En synchronisation, le hip-hop reste boudé par une majorité d’annonceurs. Pourtant, de nombreuses marques (pas uniquement celles au positionnement jeune et urbain) pourraient émerger grâce à ce style. N’oublions pas que le hip-hop, vocabulaire quasi-universel de la jeunesse actuelle, était en 2015 le style de musique le plus écouté sur Spotify.

Surfant sur le succès de morceaux connus mais peu identitaires, les marques optent globalement pour des titres mainstream, comme « Power » de Kanye West, utilisé par Paco Rabanne et Microsoft. Le doublon est malvenu, surtout quand on considère le prix d’un tel morceau. Certains osent néanmoins parier sur des artistes plus confidentiels, comme Jimmy Choo avec Leikeli47 et Apple avec Little Simz, voire sur des créations originales, comme Alfa Romeo dans son spot pour le modèle Stelvio.
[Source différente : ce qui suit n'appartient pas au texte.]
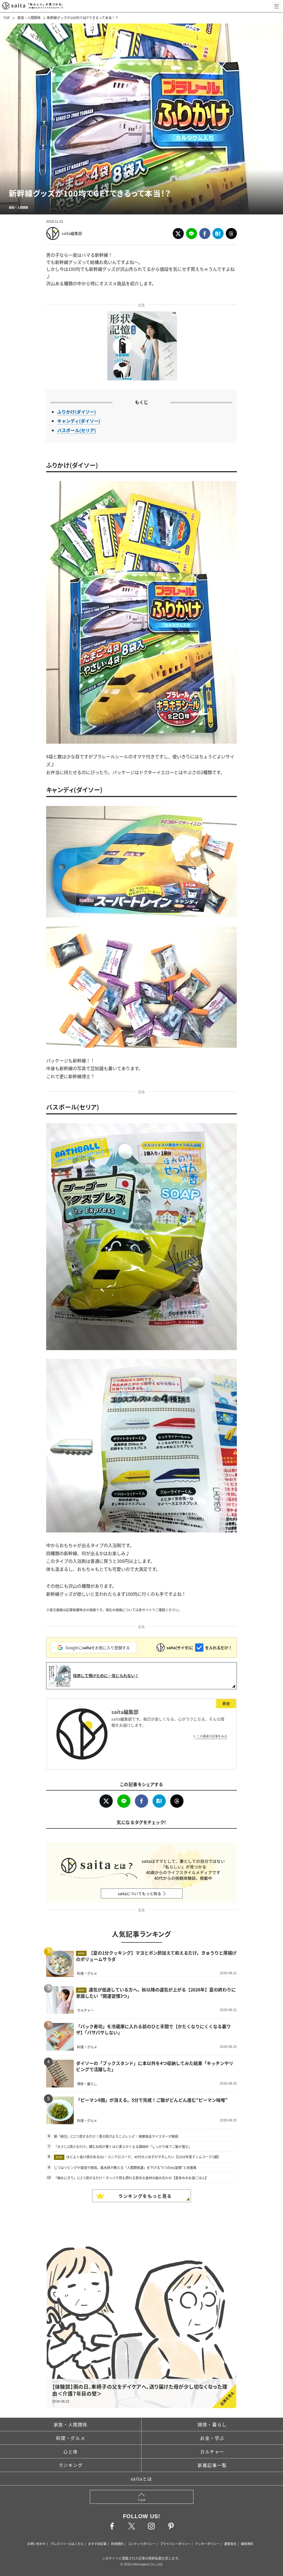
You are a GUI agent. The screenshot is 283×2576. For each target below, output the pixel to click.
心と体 (70, 2451)
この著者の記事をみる (212, 1736)
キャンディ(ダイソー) (78, 420)
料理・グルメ (70, 2438)
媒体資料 (247, 2543)
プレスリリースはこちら (66, 2543)
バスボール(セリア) (76, 430)
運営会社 (230, 2543)
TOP (6, 17)
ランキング (71, 2465)
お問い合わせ (36, 2543)
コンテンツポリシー (141, 2543)
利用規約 (117, 2543)
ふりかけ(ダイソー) (76, 411)
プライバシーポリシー (175, 2543)
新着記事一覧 (212, 2465)
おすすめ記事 (97, 2543)
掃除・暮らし (212, 2424)
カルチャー (212, 2451)
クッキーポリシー (207, 2543)
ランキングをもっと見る (145, 2196)
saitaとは (141, 2478)
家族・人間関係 (29, 17)
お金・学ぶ (212, 2438)
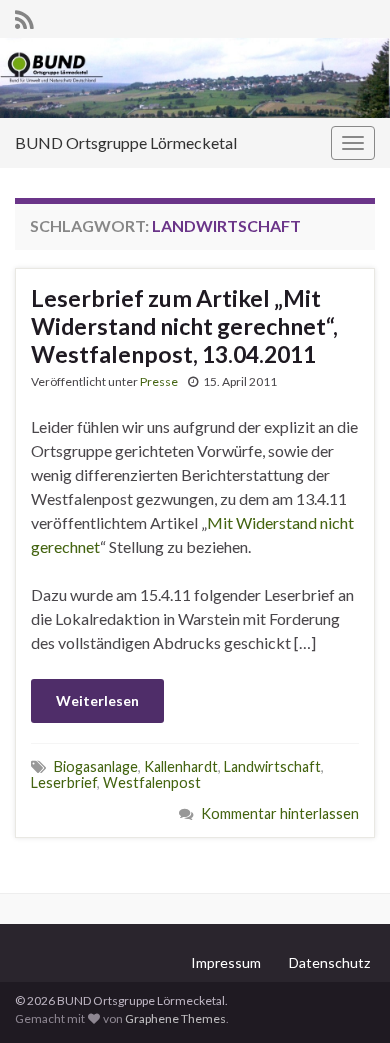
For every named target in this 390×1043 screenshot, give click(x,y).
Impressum (226, 962)
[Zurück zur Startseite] (195, 78)
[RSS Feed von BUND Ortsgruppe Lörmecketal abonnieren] (24, 16)
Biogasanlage (96, 766)
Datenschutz (329, 962)
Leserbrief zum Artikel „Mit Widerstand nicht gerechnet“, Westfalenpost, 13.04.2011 (184, 326)
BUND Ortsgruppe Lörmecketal (126, 142)
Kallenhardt (181, 766)
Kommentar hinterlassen (280, 813)
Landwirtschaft (272, 766)
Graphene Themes (175, 1018)
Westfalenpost (152, 782)
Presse (159, 381)
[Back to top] (345, 998)
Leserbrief (64, 782)
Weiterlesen (97, 700)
Film des 20 Ans de Jimmy Choo, sur « Girl Gang » de Leikeli47

Check them out

Esthètes du verbe et maîtres de cérémonies ( « masters of ceremony » ou « emcees » en anglais), les rappeurs ont souvent un sens inné de la promotion. Quoi de plus logique que de leur donner la parole ? Une stratégie adéquate pour de gros annonceurs, qui doit respecter un alignement parfait entre la cible de la marque, son positionnement, le produit et l’artiste.

Bien qu’évidente, cette règle fait pourtant le succès de la pub d’Eminem pour les casques Beats Studio, couplée à la sortie du single « Berzerk » (2013), du spot Chrysler avec la même star de Détroit (2011), de la pub Nike SB avec et sur un titre phare d’Ice Cube (2009), des campagnes Kit Kat avec l’enfantin Chance The Rapper (2016), ou encore du spot Fnac avec le littéraire Nekfeu (2016).

Publicité pour Nike SB, avec et sur une musique d’Ice Cube
Le partenariat de Nike avec le sulfureux Joke pour la basket Air VaporMax est un autre coup d’éclat récent. Inversement, la controverse qu’a suscité la publicité Coca-Cola avec Akhenaton met en lumière une importante erreur de casting. Le style réfléchi et la gloire passée du vétéran d’IAM ne collent pas à une marque si foncièrement jeune et hédoniste.
Film Nike x Joke pour la Air VaporMax
Malgré des tentatives louables, le hip-hop est toujours clivant et mal compris en publicité sur le territoire français. Son usage en synchronisation reste majoritairement timide et consensuel. Guidées par des experts du genre et inspirées par les cas d’école étrangers, les marques ont beaucoup à gagner à s’approprier sérieusement cet univers codifié mais omniprésent dans la culture populaire.